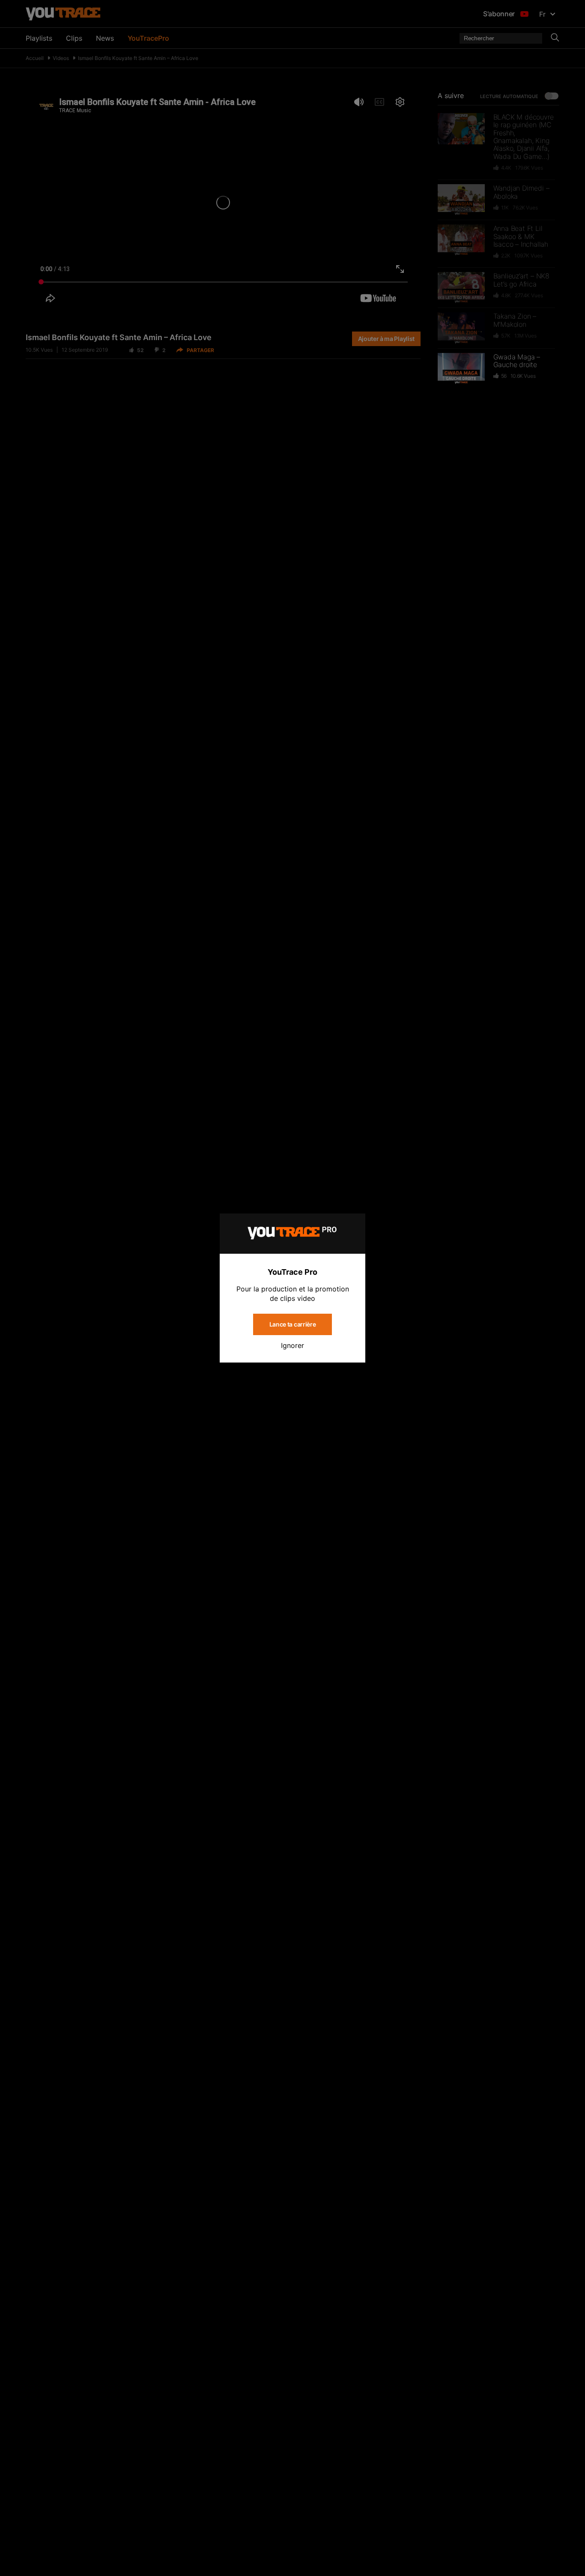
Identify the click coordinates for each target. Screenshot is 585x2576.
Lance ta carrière (292, 1324)
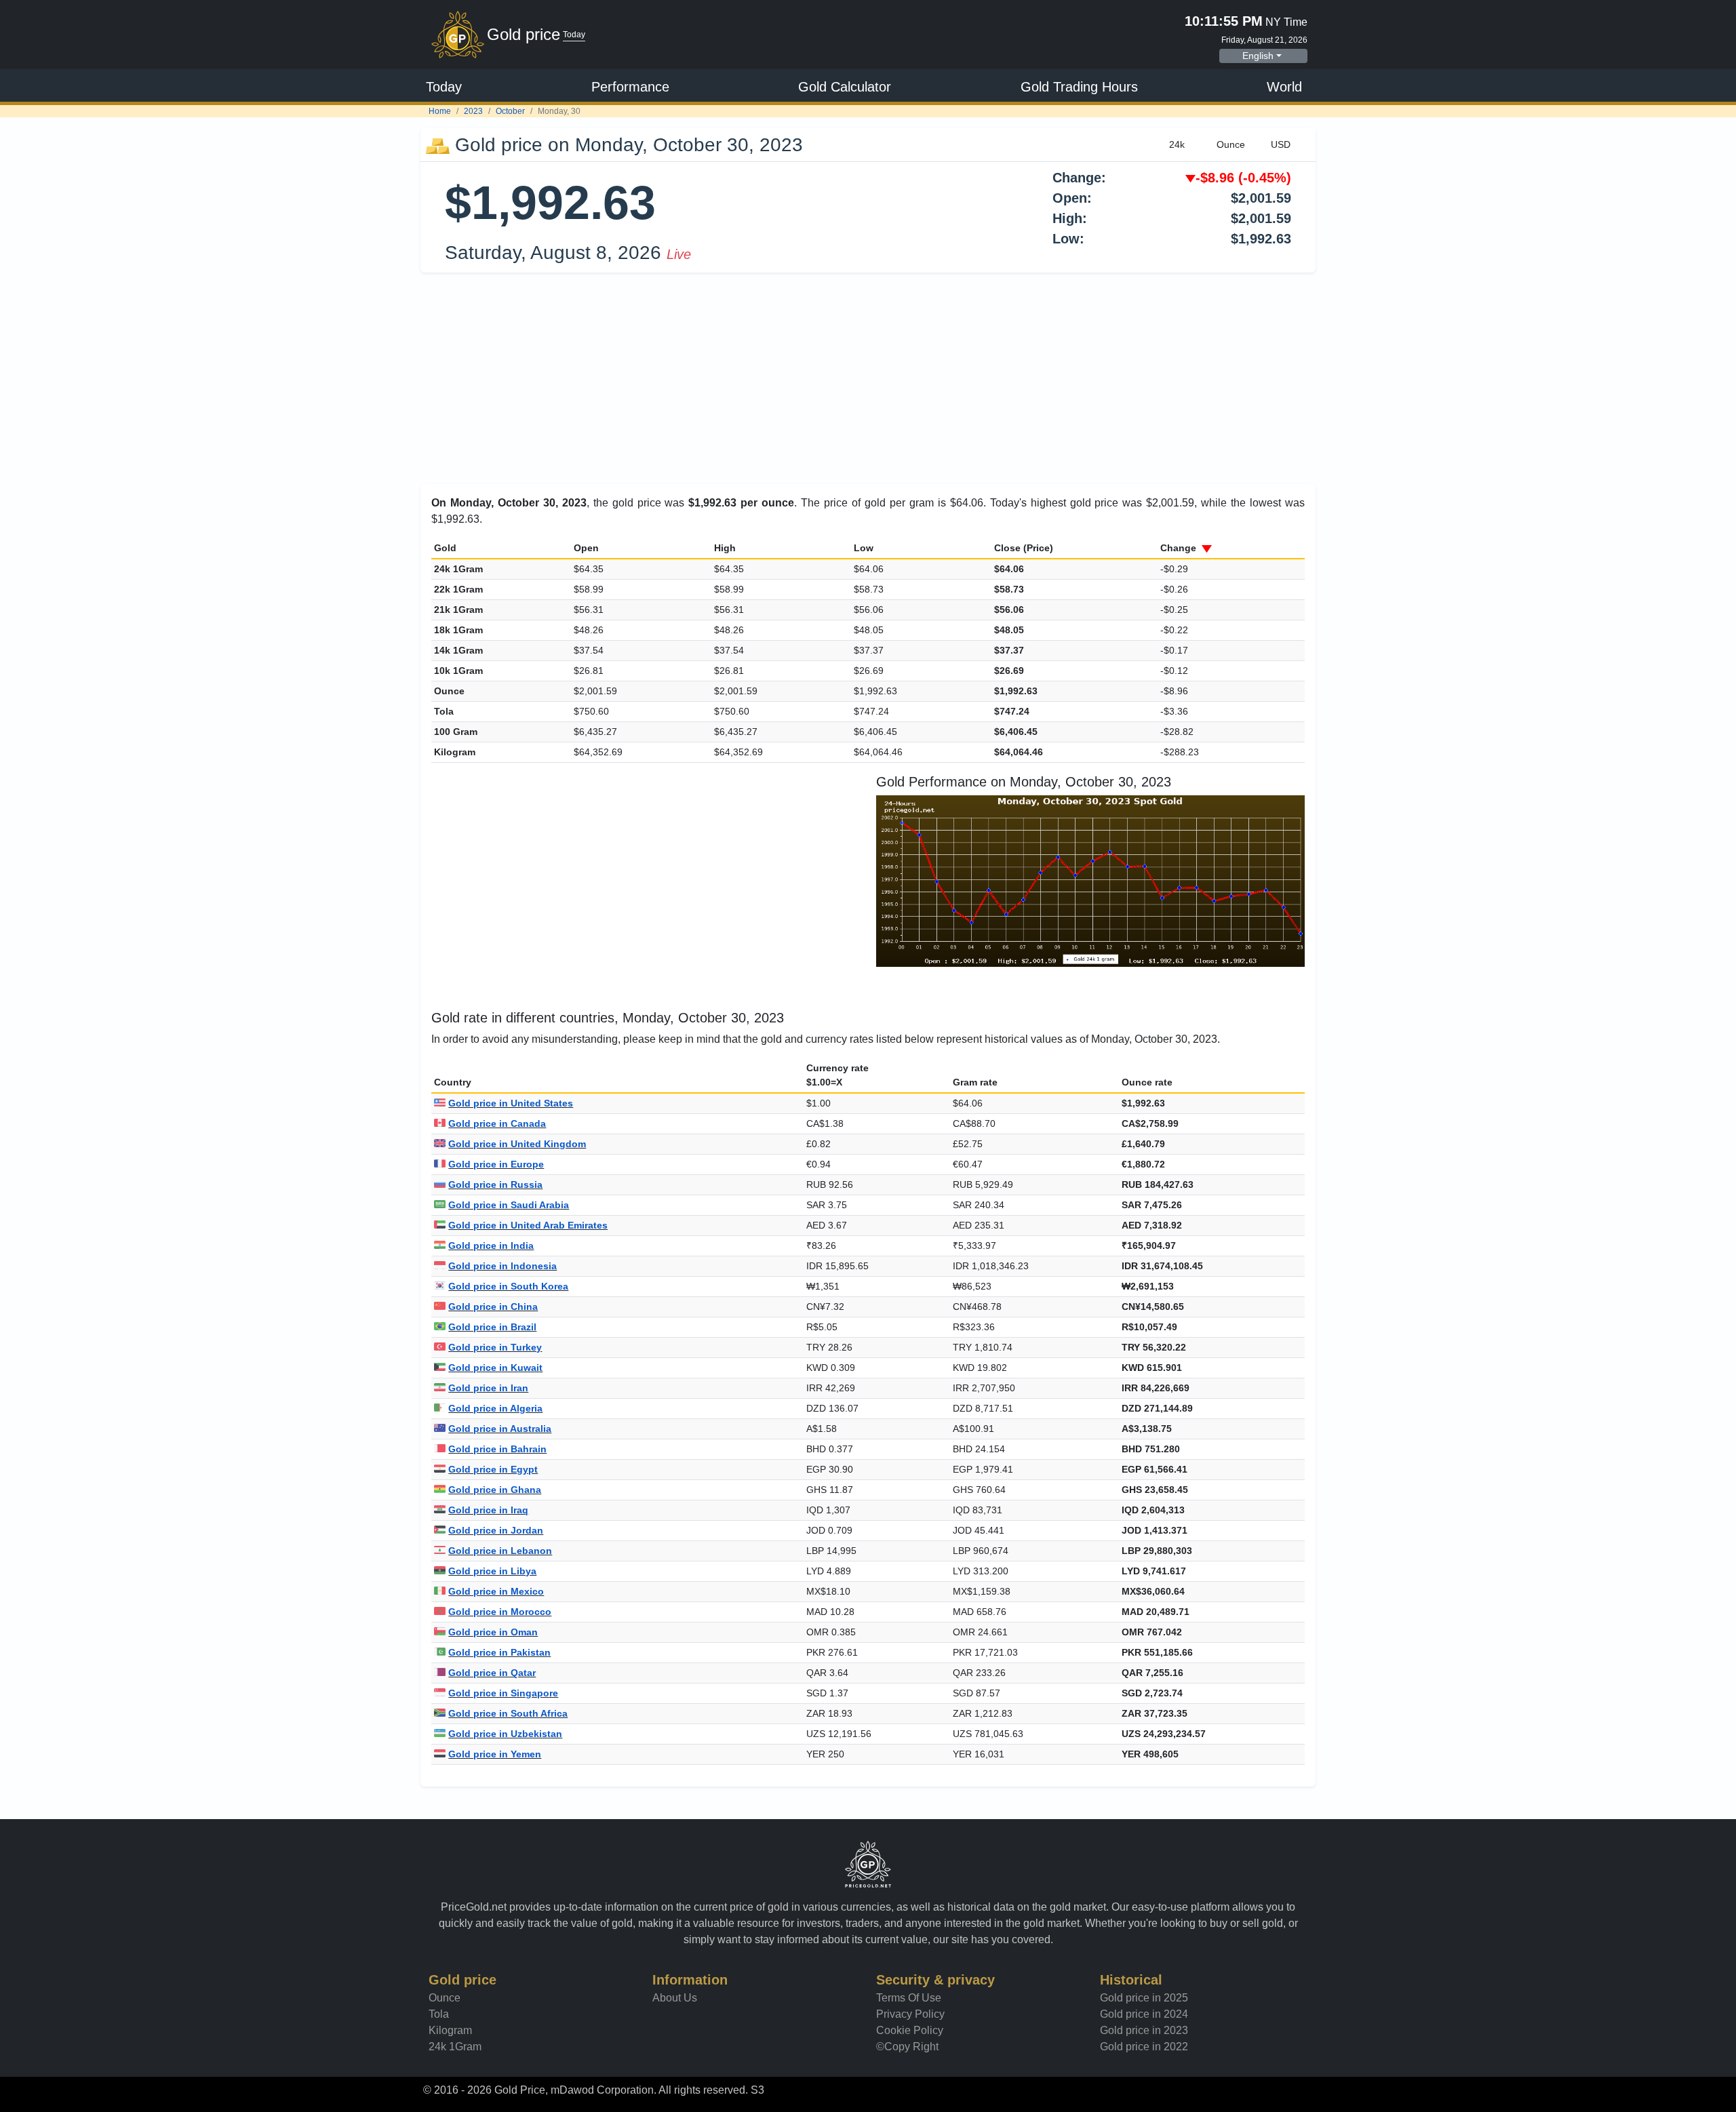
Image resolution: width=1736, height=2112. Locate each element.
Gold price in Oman (493, 1632)
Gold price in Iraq (488, 1510)
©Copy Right (907, 2046)
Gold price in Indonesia (502, 1265)
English (1258, 55)
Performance (630, 86)
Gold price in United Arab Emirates (528, 1225)
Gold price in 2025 (1144, 1998)
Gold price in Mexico (496, 1591)
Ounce (444, 1998)
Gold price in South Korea (508, 1286)
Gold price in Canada (497, 1123)
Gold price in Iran (488, 1387)
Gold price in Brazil (492, 1326)
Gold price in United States (510, 1103)
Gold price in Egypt (493, 1469)
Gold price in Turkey (495, 1347)
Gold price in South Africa (508, 1713)
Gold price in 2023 (1144, 2030)
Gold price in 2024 (1144, 2014)
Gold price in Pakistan (499, 1652)
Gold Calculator (844, 86)
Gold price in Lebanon (500, 1550)
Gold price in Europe (496, 1164)
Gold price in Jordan (495, 1530)
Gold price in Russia (495, 1184)
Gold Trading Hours (1079, 86)
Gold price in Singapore (503, 1693)
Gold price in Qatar (492, 1672)
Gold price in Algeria (495, 1408)
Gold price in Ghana (494, 1489)
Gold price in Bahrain (497, 1448)
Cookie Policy (909, 2030)
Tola (439, 2014)
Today (444, 86)
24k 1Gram (455, 2046)
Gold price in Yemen (494, 1754)
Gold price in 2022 (1144, 2046)
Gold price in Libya (492, 1571)
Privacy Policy (910, 2014)
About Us (674, 1998)
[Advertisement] (868, 378)
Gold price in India (491, 1245)
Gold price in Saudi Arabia (508, 1204)
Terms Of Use (908, 1998)
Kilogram (450, 2030)
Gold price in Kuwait (495, 1367)
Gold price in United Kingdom (517, 1143)
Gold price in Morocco (499, 1611)
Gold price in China (493, 1306)
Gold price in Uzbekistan (505, 1733)
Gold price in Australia (499, 1428)
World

*TRY IT*. Using the data above, repeat exactly the lines that begin at the line with "Gold price in Egypt (493, 1469)" and end at the line with "Gold price in Lebanon (500, 1550)", both ends included.

*THE ANSWER*.
Gold price in Egypt (493, 1469)
Gold price in Turkey (495, 1347)
Gold price in South Africa (508, 1713)
Gold price in 2023 (1144, 2030)
Gold price in 2024 (1144, 2014)
Gold price in Pakistan (499, 1652)
Gold Calculator (844, 86)
Gold price in Lebanon (500, 1550)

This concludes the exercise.